After Edgar’s half-hour session, Henline greets Katie, a 10-year-old border collie mix also experiencing back problems. The dog is a bundle of energy in the pool, and Edmonds owner Lynn Gallagher said the therapy complements care the dog is receiving from a local veterinarian also trained as a chiropractor. “The swimming helps her get some muscle strength in her back,” Gallagher said. “She is so much looser and calmer because she’s exercised.”
Standing in the pool next to Katie (see video), Henline — who co-owns SplashDog along with Leigh Anne Hardy — explains what she looks for when they work with dogs. “We monitor their pattern of swimming,” said Henline, who like Hardy is a licensed massage therapist (for humans) and is also certified in animal massage. “Some dogs will only turn one direction so we get them to turn in the other direction,” she said. The therapists also make sure the dogs are using all of their limbs when they swim, and check for weak abdominal muscles. And while the canine clients catch their breath in the water, Heline and Hardy do massage and range- of-motion exercises.
In Firdale Village since 2004, SplashDog provides a range of services for dogs and their owners, from introducing puppies to the water to teaching dogs to swim to therapy for dogs who are injured or ill, including those suffering from cancer or strokes.

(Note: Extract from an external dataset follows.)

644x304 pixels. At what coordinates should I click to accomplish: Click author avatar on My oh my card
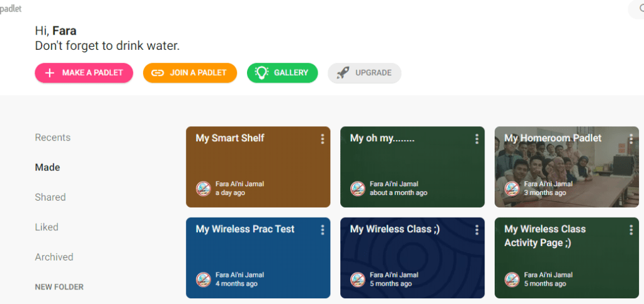tap(357, 189)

They will also provide a hospice service in which they turn down the lights for a dog’s last swim.
“We highly recommend bringing in a puppy to get them used to the water,” Heline said. “Too many dogs drown in pools.” In fact, the two women recommend that all dogs wear swim vests, especially in rivers, lakes and Puget Sound. “Dogs can cramp, they can get hypothermia,” Hardy said. “I see people throwing the ball further and further at the (Edmonds) dog park and I think, ‘Are you going to go in and rescue your dog?'”
One family sought SplashDog’s help for a labradoodle who had lost a leg in an accident; they wanted the dog to relearn to swim with three legs, Hardy said. The therapists have seen consistent success helping dogs who have been paralyzed by strokes, working with them to regain use of their legs.
SplashDog is open every day except Friday, when Hardy and Henline conduct maintenance on the 8-by-20-foot, 3,000-gallon therapy pool. To keep ahead of the dog hair, they skim the pool after each client and use a heavy-duty filtration system. In addition to the therapy sessions, which typically run a half hour, they also provide canine massage, accupressure and Reiki sessions. They also offer in-home dog evaluations and training to address common issues such as jumping, barking or grooming difficulties.
Owners are required to be present during water therapy sessions, although it’s their choice whether they actually want to get into the pool with their dog. Cost is $50 for a half-hour session or $40 for a “self swim,” in which the owner is in the water but the therapist is not. Note that owners are required to complete an initial training session before doing a self-swim session. “It’s not as easy as it looks,” Hardy said.